SET OF TASKS:
(1) From the passage on 1970s television, list every show that ABC dropped at the end of the 1973-74 season.
(2) Resume the passage on 1970s television from the point where it stops.

As for the other series to debut in the winter of 1974, well it had started as a failed pilot that had been converted into an episode of Love American Style. When the teenaged star of the episode was picked by George Lucas to appear in a major motion picture called American Graffiti, it was all that the network needed to revive the pilot, now named Happy Days after the Love American Style episode that spawned it – Love And The Happy Days. There were a couple of changes in the cast, with Tom Bosley replacing Harold Gould as Howard Cunningham, and the addition of a couple of supporting characters named Ralph Malph and Arthur Fonzarelli (initially a minor supporting character who worried the network censors – the forbade the producers to put him in a leather jacket), the circumstances were set for a series that would run for eleven years, and spawn expressions ranging from "Ayyyy" and "sit on it" to "jump the shark." Not bad for a busted pilot.
The end of the 1973-74 season also brought the end for a number of long-lived shows. ABC dropped the venerable – if by now hopelessly elegiac – FBI as well as Owen Marshall: Counsellor at Law, and both The Brady Bunch and The Partridge Family. NBC dropped both of their surviving variety shows, Flip Wilson and Dean Martin. As for CBS, Sonny and Cher's divorce ended not only their marriage but also their TV show (at least temporarily) but the big shocker (in its own way) was the cancellation of Here's Lucy. With the exception of a two year break between 1960 and 1962, Lucille Ball had been a staple on CBS since 1951.

RECORDS:
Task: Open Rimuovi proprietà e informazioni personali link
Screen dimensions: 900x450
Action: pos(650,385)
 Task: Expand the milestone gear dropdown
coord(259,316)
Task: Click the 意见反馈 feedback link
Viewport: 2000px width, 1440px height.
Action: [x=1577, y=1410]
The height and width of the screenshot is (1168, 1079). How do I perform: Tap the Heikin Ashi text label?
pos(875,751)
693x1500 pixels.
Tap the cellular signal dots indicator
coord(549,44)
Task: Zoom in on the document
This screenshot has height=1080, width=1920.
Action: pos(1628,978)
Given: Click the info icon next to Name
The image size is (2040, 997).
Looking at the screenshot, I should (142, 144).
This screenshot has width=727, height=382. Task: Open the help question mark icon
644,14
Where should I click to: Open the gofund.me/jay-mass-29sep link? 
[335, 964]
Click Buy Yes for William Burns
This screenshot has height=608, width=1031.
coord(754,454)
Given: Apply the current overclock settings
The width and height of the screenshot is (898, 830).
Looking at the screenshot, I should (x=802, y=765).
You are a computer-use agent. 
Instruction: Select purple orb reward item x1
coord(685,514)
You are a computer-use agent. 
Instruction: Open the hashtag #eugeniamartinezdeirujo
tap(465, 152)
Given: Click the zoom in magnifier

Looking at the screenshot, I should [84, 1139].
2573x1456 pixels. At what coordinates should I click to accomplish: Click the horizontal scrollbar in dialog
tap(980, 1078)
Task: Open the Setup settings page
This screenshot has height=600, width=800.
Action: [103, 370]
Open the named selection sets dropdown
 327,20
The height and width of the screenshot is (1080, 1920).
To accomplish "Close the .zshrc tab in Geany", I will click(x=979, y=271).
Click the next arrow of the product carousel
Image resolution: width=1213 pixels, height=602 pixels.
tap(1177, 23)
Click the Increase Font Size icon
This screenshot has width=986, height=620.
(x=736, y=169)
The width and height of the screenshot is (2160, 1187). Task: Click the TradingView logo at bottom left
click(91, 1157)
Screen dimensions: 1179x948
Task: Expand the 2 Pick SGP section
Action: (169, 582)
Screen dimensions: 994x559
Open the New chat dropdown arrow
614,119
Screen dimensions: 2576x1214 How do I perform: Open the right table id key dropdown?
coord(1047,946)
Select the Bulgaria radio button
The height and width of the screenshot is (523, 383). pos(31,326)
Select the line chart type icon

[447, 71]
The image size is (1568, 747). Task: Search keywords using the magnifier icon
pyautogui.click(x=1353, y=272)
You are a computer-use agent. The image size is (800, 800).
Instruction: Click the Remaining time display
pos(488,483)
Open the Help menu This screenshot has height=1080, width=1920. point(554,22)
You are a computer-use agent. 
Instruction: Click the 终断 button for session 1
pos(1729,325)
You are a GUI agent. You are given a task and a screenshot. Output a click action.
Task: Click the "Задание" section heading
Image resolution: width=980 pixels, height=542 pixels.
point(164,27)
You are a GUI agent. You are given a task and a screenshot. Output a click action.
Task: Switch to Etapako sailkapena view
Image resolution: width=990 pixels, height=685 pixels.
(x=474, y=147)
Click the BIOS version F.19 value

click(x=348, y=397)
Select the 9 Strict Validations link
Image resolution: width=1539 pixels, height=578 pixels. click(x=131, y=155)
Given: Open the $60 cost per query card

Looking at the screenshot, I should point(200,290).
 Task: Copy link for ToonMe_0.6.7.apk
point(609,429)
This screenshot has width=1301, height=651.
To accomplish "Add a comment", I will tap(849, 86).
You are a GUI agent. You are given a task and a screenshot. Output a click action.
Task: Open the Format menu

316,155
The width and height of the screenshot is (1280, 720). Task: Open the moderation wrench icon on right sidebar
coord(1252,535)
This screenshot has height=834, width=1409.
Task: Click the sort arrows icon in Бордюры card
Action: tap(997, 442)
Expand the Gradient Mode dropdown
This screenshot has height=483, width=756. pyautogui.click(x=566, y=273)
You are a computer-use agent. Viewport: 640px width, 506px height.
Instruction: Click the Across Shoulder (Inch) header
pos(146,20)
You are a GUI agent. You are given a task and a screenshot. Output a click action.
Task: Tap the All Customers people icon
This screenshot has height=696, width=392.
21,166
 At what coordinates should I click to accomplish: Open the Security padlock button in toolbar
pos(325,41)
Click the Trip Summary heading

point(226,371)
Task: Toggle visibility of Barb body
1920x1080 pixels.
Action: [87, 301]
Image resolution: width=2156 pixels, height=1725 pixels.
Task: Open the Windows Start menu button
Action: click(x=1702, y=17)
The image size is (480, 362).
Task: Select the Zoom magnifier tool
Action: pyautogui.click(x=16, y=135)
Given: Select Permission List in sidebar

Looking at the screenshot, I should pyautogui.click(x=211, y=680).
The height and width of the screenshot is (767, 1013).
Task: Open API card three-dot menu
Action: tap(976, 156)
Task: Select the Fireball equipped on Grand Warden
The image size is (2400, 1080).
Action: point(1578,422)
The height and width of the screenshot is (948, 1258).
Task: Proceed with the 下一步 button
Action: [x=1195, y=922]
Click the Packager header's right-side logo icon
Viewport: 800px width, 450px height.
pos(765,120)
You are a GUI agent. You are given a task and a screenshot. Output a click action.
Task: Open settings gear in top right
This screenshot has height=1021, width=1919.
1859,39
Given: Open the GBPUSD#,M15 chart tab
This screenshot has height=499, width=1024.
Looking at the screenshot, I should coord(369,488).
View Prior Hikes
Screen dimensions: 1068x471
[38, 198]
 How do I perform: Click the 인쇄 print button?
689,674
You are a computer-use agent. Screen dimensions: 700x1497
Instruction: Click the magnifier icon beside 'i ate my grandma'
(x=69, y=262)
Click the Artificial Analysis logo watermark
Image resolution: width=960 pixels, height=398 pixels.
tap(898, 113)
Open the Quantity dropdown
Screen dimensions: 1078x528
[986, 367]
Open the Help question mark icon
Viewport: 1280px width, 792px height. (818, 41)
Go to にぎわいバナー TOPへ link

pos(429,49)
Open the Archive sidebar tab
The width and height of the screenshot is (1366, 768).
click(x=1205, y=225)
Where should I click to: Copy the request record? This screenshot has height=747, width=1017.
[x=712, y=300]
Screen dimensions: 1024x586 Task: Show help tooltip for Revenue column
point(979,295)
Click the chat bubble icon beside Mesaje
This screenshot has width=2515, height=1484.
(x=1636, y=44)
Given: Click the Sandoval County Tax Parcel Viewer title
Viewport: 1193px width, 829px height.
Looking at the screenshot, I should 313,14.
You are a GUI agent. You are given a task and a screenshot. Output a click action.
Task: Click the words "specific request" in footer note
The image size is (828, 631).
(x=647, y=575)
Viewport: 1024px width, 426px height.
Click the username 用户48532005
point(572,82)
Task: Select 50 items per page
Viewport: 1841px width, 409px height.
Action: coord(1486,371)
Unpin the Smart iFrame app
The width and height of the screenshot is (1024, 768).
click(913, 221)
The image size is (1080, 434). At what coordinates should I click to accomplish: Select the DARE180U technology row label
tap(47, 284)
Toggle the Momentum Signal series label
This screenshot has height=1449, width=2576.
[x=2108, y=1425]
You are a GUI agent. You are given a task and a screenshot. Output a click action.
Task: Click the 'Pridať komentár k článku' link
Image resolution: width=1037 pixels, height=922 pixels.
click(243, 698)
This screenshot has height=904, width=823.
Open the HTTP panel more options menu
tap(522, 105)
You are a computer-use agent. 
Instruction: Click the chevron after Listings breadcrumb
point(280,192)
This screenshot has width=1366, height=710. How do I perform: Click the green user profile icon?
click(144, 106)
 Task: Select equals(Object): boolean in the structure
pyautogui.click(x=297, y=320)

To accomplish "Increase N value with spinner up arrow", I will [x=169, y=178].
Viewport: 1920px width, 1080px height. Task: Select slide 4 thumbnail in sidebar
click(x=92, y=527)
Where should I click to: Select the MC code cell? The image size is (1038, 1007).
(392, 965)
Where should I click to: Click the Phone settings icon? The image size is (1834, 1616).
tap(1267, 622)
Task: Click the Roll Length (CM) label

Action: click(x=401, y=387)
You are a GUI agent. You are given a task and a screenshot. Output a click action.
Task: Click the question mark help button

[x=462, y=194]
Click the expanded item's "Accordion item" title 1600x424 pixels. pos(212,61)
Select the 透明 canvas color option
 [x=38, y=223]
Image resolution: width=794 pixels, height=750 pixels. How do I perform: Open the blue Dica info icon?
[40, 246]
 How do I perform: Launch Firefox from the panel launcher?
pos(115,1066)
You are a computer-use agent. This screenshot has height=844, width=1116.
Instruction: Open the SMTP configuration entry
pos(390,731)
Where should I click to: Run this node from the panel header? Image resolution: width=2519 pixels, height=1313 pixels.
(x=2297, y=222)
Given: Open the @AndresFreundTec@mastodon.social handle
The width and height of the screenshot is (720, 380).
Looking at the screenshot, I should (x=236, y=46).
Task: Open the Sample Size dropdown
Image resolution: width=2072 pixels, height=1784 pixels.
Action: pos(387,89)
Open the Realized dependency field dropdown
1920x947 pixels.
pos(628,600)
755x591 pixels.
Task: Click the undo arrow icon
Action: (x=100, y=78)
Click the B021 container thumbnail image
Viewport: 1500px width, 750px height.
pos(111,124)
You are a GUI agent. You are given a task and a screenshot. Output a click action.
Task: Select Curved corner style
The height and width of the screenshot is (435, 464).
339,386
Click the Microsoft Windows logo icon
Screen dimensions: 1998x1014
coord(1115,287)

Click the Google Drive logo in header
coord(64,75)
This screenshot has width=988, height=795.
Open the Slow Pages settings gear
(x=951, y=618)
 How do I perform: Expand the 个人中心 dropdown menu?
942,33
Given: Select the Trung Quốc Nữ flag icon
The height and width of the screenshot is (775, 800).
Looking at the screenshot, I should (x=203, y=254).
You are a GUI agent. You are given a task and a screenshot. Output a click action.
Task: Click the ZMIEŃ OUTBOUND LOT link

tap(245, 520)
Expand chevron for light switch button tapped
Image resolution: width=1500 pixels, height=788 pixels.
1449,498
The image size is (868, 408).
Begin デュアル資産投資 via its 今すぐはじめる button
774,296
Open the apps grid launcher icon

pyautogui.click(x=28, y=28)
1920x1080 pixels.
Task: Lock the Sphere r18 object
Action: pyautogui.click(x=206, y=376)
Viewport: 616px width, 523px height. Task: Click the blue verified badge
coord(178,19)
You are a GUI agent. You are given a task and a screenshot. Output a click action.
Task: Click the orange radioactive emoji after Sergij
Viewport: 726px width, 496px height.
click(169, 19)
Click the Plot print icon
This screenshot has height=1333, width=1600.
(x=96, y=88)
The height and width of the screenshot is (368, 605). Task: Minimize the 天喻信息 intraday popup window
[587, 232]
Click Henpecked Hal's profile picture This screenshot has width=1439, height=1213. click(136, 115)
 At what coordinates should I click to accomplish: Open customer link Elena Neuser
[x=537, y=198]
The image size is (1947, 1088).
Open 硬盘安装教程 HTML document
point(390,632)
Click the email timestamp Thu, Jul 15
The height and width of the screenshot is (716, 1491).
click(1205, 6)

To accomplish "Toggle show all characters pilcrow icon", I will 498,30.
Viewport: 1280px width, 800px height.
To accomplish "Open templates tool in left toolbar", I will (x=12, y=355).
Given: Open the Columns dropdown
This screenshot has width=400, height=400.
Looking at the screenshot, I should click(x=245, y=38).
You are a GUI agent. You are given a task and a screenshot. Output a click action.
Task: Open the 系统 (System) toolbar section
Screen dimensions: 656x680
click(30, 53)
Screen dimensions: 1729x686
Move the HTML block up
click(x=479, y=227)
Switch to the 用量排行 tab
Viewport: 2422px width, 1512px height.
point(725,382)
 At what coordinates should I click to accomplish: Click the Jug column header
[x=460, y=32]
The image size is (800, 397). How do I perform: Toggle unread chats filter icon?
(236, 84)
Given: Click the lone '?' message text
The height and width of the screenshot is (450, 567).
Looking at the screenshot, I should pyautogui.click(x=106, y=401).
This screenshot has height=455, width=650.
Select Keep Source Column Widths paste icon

RESPONSE LIST:
(1)
FBI
Owen Marshall: Counsellor at Law
The Brady Bunch
The Partridge Family

(2)
(By the way, the missing mid-season shows for this season are ABC between 8 and 8:30 on Thursday, and NBC Thursday between 10 and 11. I'll just assume that the Wednesday from 9-11 time slot was given over to yet another movie package.)
Oddly enough there doesn't seem to be a 1973 ABC Fall Preview posted on YouTube, but I have managed to find a copy of the CBS preview for that year. Quality of the promo reel isn't great but it's there.
3 comments:
Of all the "new" shows that premiered the season of 73-74 not one has survived to this day. Of all the older shows from previous seasons they are all gone too except for Sixty Minutes. They can be seen now on Youtube or cable programs like Tvland. There are also dvds of many shows as well. You can pick up old copies of tv guide at Pastpaper.com or Amazon. My copy of 73/74 Fall preview cost about $16.
The WGA strike in the spring in 1973 hurt many of these new shows. The new shows were rushed into production which meant not as much time was devoted to the scripts.
Well as with all the fall previews that are there, I'd like to see the 1973-74 Fall preview from NBC ("Come and See NBC '73") with Mitchell Ryan of Chase (did he do the fall preview?